Aujourd’hui, l’ensemble de l’uranium utilisé en France vient de l’étranger, où nous retrouvons évidemment ces problèmes d’amont du cycle. La CRIIRAD mène par exemple depuis 2002 des travaux sur l’impact de l’extraction d’uranium au Niger : les difficultés rencontrées sont les mêmes qu’en France. La Cominak, filiale d’Orano qui a fermé en 2021, laisse par exemple 20 millions de tonnes de ces résidus radioactifs de faible activité à vie longue (plus de 400 000 becquerels par kilogramme) non recouverts, si bien que le vent disperse les poussières radioactives et que le radon émane directement dans l’atmosphère. L’entreprise s’est engagée à recouvrir ce stockage d’ici quelques années, mais nous ignorons si cela sera effectif un jour, en raison notamment de la situation politique de cette zone. Quoi qu’il en soit, ces résidus contaminent déjà les eaux souterraines, car ils n’ont pas été déposés sur un site étanche. Les dépôts successifs ont conduit par ailleurs à ce que les résidus se déplacent au droit de la faille nord-sud d’Arlit et polluent les eaux souterraines, que l’entreprise est obligée de pomper, par des pompages de sécurité, avant de les rejeter sur le site. Nous ignorons combien de temps durera ce pompage. L’industriel indique en outre dans ses rapports que lorsqu’il cessera, il existe, selon certains modèles, une probabilité que les éléments contaminés atteignent, au bout de 150 ans, la zone de captage d’eau potable de la ville d’Arlit, qui compte plus de 100 000 habitants. D’ici quelques années, le niveau d’uranium dans ces eaux pourrait les rendre impropres à la consommation.

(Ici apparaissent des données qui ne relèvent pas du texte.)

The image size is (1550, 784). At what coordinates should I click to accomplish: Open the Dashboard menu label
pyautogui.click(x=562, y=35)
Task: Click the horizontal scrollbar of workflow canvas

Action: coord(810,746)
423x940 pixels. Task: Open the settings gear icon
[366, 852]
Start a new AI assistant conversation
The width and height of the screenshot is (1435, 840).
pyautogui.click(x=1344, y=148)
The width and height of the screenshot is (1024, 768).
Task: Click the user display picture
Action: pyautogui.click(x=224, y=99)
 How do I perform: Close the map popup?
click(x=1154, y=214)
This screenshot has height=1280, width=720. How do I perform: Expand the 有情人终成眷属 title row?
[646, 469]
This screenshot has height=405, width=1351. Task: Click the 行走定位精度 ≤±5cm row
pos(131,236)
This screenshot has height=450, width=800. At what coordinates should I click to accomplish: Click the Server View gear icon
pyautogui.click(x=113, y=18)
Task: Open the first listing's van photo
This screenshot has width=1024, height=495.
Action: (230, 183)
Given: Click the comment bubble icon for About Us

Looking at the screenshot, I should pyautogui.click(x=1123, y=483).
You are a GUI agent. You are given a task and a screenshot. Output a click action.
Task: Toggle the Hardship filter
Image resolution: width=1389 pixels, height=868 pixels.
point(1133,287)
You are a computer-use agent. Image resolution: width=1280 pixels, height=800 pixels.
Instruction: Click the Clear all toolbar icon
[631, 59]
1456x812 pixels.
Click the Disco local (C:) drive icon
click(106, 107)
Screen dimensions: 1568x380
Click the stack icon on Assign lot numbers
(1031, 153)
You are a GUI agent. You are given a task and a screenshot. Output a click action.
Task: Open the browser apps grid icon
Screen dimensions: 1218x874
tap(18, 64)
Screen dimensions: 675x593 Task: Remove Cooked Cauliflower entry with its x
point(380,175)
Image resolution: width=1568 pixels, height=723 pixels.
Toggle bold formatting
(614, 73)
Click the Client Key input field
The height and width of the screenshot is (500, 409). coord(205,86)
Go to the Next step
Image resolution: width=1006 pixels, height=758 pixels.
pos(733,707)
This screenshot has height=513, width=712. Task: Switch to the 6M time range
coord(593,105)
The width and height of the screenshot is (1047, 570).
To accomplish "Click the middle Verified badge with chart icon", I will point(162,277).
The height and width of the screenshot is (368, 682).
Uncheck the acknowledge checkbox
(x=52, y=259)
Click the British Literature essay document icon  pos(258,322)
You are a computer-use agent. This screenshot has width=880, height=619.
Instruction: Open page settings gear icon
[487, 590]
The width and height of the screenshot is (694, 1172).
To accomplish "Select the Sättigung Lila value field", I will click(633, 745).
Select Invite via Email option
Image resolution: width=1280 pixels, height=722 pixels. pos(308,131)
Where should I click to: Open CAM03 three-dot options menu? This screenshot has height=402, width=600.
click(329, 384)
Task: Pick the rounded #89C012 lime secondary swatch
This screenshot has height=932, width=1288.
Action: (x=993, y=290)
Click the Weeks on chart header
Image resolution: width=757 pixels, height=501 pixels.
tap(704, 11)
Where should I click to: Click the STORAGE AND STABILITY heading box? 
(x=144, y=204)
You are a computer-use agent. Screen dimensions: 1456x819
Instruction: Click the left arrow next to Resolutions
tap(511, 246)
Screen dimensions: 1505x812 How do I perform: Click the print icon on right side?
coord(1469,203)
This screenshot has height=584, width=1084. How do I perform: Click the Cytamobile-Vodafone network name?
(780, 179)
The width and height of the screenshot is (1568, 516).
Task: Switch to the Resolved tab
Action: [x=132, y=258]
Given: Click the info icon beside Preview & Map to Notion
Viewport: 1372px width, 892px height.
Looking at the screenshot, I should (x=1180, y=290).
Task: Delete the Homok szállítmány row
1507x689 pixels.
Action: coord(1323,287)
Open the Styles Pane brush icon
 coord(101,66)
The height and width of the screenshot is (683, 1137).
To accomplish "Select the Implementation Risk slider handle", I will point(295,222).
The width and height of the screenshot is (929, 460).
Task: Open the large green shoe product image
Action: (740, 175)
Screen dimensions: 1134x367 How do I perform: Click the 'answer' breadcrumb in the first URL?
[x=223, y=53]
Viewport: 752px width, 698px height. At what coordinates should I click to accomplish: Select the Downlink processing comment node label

Ces quelques exemples soulignent l’existence, sur ces sujets, de nombreuses réalités qu’il convient d’expliciter, de démontrer et dont nous constatons en tant qu’organisme indépendant qu’il est impossible de les appréhender si l’on n’étudie pas la situation directement sur le terrain.

M. Bruno Sido, sénateur, rapporteur. - Merci beaucoup de nous avoir fait part des difficultés rencontrées pour réunir et diffuser les informations sur les stériles miniers. Il serait intéressant que vous puissiez nous donner à titre de repère une comparaison entre la radioactivité de ces substances et celle des argiles ou des schistes bretons par exemple.

Pauline Boyer va maintenant nous présenter le point de vue de Greenpeace sur les solutions de stockage géologique retenues par le PNGMDR.

Mme Pauline Boyer, chargée de campagne Transition énergétique à Greenpeace France. - Bonjour et merci pour cette invitation.

Le premier élément sur lequel je souhaiterais mettre l’accent est l’existence même de ce PNGMDR : il est en effet très important de disposer de ce type de document.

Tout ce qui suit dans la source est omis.